_The task_
Repeat the listing below in full, exactly.
-- Data provided follows --
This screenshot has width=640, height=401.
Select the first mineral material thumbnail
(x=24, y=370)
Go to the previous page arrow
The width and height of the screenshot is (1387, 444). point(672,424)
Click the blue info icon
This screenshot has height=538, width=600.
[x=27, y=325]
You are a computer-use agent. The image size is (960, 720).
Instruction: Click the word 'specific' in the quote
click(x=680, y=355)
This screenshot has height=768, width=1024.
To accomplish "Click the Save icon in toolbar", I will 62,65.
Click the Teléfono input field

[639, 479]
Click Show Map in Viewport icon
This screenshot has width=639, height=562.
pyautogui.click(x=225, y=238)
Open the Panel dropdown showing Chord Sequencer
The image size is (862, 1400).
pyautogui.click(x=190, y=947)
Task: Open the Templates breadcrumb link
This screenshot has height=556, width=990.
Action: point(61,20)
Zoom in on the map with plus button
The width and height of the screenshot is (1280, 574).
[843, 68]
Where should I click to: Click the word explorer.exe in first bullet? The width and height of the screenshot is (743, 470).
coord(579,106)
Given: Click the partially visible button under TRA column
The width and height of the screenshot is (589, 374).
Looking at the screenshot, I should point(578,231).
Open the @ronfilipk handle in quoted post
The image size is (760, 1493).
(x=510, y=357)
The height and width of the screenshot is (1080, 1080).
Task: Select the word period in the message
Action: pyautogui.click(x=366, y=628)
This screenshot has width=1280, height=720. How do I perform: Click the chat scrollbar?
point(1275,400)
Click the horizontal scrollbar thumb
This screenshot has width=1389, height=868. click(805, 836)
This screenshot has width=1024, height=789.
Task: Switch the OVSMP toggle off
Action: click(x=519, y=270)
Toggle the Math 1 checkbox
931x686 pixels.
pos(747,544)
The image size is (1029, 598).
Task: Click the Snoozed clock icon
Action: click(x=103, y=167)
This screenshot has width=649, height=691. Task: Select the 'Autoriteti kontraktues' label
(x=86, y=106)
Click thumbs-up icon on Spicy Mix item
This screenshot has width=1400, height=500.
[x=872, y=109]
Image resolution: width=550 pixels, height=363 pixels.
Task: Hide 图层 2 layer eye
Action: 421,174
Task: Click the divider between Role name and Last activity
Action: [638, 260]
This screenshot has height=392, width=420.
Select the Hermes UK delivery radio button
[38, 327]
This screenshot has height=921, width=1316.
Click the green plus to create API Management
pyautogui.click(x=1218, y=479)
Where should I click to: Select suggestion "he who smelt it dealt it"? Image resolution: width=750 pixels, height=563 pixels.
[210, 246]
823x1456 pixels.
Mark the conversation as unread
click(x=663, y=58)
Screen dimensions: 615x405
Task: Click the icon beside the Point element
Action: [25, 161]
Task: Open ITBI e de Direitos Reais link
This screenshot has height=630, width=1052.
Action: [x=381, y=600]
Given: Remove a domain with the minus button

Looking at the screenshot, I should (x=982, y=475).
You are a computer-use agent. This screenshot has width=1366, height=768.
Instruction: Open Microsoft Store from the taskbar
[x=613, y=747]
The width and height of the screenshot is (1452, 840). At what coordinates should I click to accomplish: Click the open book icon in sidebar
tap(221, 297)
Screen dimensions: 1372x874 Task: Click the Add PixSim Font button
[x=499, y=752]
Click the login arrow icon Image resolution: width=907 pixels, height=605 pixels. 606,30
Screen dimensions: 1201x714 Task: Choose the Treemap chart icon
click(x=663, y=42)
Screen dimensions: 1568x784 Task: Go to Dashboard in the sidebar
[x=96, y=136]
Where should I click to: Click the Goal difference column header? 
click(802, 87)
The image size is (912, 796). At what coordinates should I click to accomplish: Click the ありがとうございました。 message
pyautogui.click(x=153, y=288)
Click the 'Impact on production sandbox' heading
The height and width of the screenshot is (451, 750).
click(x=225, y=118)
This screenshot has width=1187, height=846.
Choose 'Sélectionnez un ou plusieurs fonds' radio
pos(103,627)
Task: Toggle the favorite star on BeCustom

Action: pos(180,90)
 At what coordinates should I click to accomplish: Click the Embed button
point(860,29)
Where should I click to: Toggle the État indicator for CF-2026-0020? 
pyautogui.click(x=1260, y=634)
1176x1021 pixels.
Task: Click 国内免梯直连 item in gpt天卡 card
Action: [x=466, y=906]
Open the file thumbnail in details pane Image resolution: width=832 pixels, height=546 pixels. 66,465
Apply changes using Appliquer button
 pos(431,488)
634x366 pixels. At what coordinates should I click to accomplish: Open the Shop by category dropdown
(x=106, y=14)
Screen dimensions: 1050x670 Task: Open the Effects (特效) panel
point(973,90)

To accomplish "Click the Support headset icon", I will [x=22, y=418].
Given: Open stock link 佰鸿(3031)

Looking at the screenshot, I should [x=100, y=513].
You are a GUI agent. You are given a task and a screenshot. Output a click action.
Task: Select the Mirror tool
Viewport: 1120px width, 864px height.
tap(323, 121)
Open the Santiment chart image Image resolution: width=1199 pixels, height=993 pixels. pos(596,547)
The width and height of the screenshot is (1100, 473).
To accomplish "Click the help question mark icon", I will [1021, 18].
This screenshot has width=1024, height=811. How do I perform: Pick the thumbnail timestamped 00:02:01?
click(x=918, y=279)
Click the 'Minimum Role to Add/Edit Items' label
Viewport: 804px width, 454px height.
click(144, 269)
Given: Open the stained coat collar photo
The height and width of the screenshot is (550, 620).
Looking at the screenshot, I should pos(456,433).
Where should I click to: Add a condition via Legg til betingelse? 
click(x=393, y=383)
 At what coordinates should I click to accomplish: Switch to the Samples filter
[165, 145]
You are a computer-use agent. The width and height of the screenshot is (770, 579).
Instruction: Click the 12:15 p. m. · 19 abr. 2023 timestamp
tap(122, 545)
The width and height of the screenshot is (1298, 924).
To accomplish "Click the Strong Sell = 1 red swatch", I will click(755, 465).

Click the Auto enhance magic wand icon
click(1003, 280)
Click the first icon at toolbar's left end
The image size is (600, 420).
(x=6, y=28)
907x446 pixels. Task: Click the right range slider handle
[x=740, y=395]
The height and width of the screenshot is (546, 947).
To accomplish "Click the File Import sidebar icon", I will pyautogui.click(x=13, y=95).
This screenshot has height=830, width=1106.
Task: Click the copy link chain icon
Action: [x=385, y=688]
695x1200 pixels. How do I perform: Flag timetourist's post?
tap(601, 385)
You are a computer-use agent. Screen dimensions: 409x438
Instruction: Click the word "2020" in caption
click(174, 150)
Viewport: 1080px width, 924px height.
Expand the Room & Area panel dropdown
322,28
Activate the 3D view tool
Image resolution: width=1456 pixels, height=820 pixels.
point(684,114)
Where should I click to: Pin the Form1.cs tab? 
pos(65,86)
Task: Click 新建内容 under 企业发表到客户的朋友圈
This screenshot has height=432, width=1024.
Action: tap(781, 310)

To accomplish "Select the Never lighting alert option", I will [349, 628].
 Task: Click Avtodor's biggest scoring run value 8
-- Data provided concluded --
_Response box_
This screenshot has width=640, height=401.
Select the first mineral material thumbnail
(x=24, y=370)
Go to the previous page arrow
The width and height of the screenshot is (1387, 444). point(672,424)
Click the blue info icon
This screenshot has height=538, width=600.
[x=27, y=325]
You are a computer-use agent. The image size is (960, 720).
Instruction: Click the word 'specific' in the quote
click(x=680, y=355)
This screenshot has height=768, width=1024.
To accomplish "Click the Save icon in toolbar", I will 62,65.
Click the Teléfono input field

[639, 479]
Click Show Map in Viewport icon
This screenshot has width=639, height=562.
pyautogui.click(x=225, y=238)
Open the Panel dropdown showing Chord Sequencer
The image size is (862, 1400).
pyautogui.click(x=190, y=947)
Task: Open the Templates breadcrumb link
This screenshot has height=556, width=990.
Action: point(61,20)
Zoom in on the map with plus button
The width and height of the screenshot is (1280, 574).
[843, 68]
Where should I click to: Click the word explorer.exe in first bullet? The width and height of the screenshot is (743, 470).
coord(579,106)
Given: Click the partially visible button under TRA column
The width and height of the screenshot is (589, 374).
Looking at the screenshot, I should point(578,231).
Open the @ronfilipk handle in quoted post
The image size is (760, 1493).
(x=510, y=357)
The height and width of the screenshot is (1080, 1080).
Task: Select the word period in the message
Action: pyautogui.click(x=366, y=628)
This screenshot has width=1280, height=720. How do I perform: Click the chat scrollbar?
point(1275,400)
Click the horizontal scrollbar thumb
This screenshot has width=1389, height=868. click(805, 836)
This screenshot has width=1024, height=789.
Task: Switch the OVSMP toggle off
Action: click(x=519, y=270)
Toggle the Math 1 checkbox
931x686 pixels.
pos(747,544)
The image size is (1029, 598).
Task: Click the Snoozed clock icon
Action: click(x=103, y=167)
This screenshot has width=649, height=691. Task: Select the 'Autoriteti kontraktues' label
(x=86, y=106)
Click thumbs-up icon on Spicy Mix item
This screenshot has width=1400, height=500.
[x=872, y=109]
Image resolution: width=550 pixels, height=363 pixels.
Task: Hide 图层 2 layer eye
Action: 421,174
Task: Click the divider between Role name and Last activity
Action: [638, 260]
This screenshot has height=392, width=420.
Select the Hermes UK delivery radio button
[38, 327]
This screenshot has height=921, width=1316.
Click the green plus to create API Management
pyautogui.click(x=1218, y=479)
Where should I click to: Select suggestion "he who smelt it dealt it"? Image resolution: width=750 pixels, height=563 pixels.
[210, 246]
823x1456 pixels.
Mark the conversation as unread
click(x=663, y=58)
Screen dimensions: 615x405
Task: Click the icon beside the Point element
Action: [25, 161]
Task: Open ITBI e de Direitos Reais link
This screenshot has height=630, width=1052.
Action: [x=381, y=600]
Given: Remove a domain with the minus button

Looking at the screenshot, I should (x=982, y=475).
You are a computer-use agent. This screenshot has width=1366, height=768.
Instruction: Open Microsoft Store from the taskbar
[x=613, y=747]
The width and height of the screenshot is (1452, 840). At what coordinates should I click to accomplish: Click the open book icon in sidebar
tap(221, 297)
Screen dimensions: 1372x874 Task: Click the Add PixSim Font button
[x=499, y=752]
Click the login arrow icon Image resolution: width=907 pixels, height=605 pixels. 606,30
Screen dimensions: 1201x714 Task: Choose the Treemap chart icon
click(x=663, y=42)
Screen dimensions: 1568x784 Task: Go to Dashboard in the sidebar
[x=96, y=136]
Where should I click to: Click the Goal difference column header? 
click(802, 87)
The image size is (912, 796). At what coordinates should I click to accomplish: Click the ありがとうございました。 message
pyautogui.click(x=153, y=288)
Click the 'Impact on production sandbox' heading
The height and width of the screenshot is (451, 750).
click(x=225, y=118)
This screenshot has width=1187, height=846.
Choose 'Sélectionnez un ou plusieurs fonds' radio
pos(103,627)
Task: Toggle the favorite star on BeCustom

Action: pos(180,90)
 At what coordinates should I click to accomplish: Click the Embed button
point(860,29)
Where should I click to: Toggle the État indicator for CF-2026-0020? 
pyautogui.click(x=1260, y=634)
1176x1021 pixels.
Task: Click 国内免梯直连 item in gpt天卡 card
Action: [x=466, y=906]
Open the file thumbnail in details pane Image resolution: width=832 pixels, height=546 pixels. 66,465
Apply changes using Appliquer button
 pos(431,488)
634x366 pixels. At what coordinates should I click to accomplish: Open the Shop by category dropdown
(x=106, y=14)
Screen dimensions: 1050x670 Task: Open the Effects (特效) panel
point(973,90)

To accomplish "Click the Support headset icon", I will [x=22, y=418].
Given: Open stock link 佰鸿(3031)

Looking at the screenshot, I should [x=100, y=513].
You are a GUI agent. You are given a task and a screenshot. Output a click action.
Task: Select the Mirror tool
Viewport: 1120px width, 864px height.
tap(323, 121)
Open the Santiment chart image Image resolution: width=1199 pixels, height=993 pixels. pos(596,547)
The width and height of the screenshot is (1100, 473).
To accomplish "Click the help question mark icon", I will [1021, 18].
This screenshot has width=1024, height=811. How do I perform: Pick the thumbnail timestamped 00:02:01?
click(x=918, y=279)
Click the 'Minimum Role to Add/Edit Items' label
Viewport: 804px width, 454px height.
click(144, 269)
Given: Open the stained coat collar photo
The height and width of the screenshot is (550, 620).
Looking at the screenshot, I should pos(456,433).
Where should I click to: Add a condition via Legg til betingelse? 
click(x=393, y=383)
 At what coordinates should I click to accomplish: Switch to the Samples filter
[165, 145]
You are a computer-use agent. The width and height of the screenshot is (770, 579).
Instruction: Click the 12:15 p. m. · 19 abr. 2023 timestamp
tap(122, 545)
The width and height of the screenshot is (1298, 924).
To accomplish "Click the Strong Sell = 1 red swatch", I will click(755, 465).

Click the Auto enhance magic wand icon
click(1003, 280)
Click the first icon at toolbar's left end
The image size is (600, 420).
(x=6, y=28)
907x446 pixels. Task: Click the right range slider handle
[x=740, y=395]
The height and width of the screenshot is (546, 947).
To accomplish "Click the File Import sidebar icon", I will pyautogui.click(x=13, y=95).
This screenshot has height=830, width=1106.
Task: Click the copy link chain icon
Action: [x=385, y=688]
695x1200 pixels. How do I perform: Flag timetourist's post?
tap(601, 385)
You are a computer-use agent. Screen dimensions: 409x438
Instruction: Click the word "2020" in caption
click(174, 150)
Viewport: 1080px width, 924px height.
Expand the Room & Area panel dropdown
322,28
Activate the 3D view tool
Image resolution: width=1456 pixels, height=820 pixels.
point(684,114)
Where should I click to: Pin the Form1.cs tab? 
pos(65,86)
Task: Click 新建内容 under 企业发表到客户的朋友圈
This screenshot has height=432, width=1024.
Action: tap(781, 310)

To accomplish "Select the Never lighting alert option", I will [349, 628].
 Task: Click Avtodor's biggest scoring run value 8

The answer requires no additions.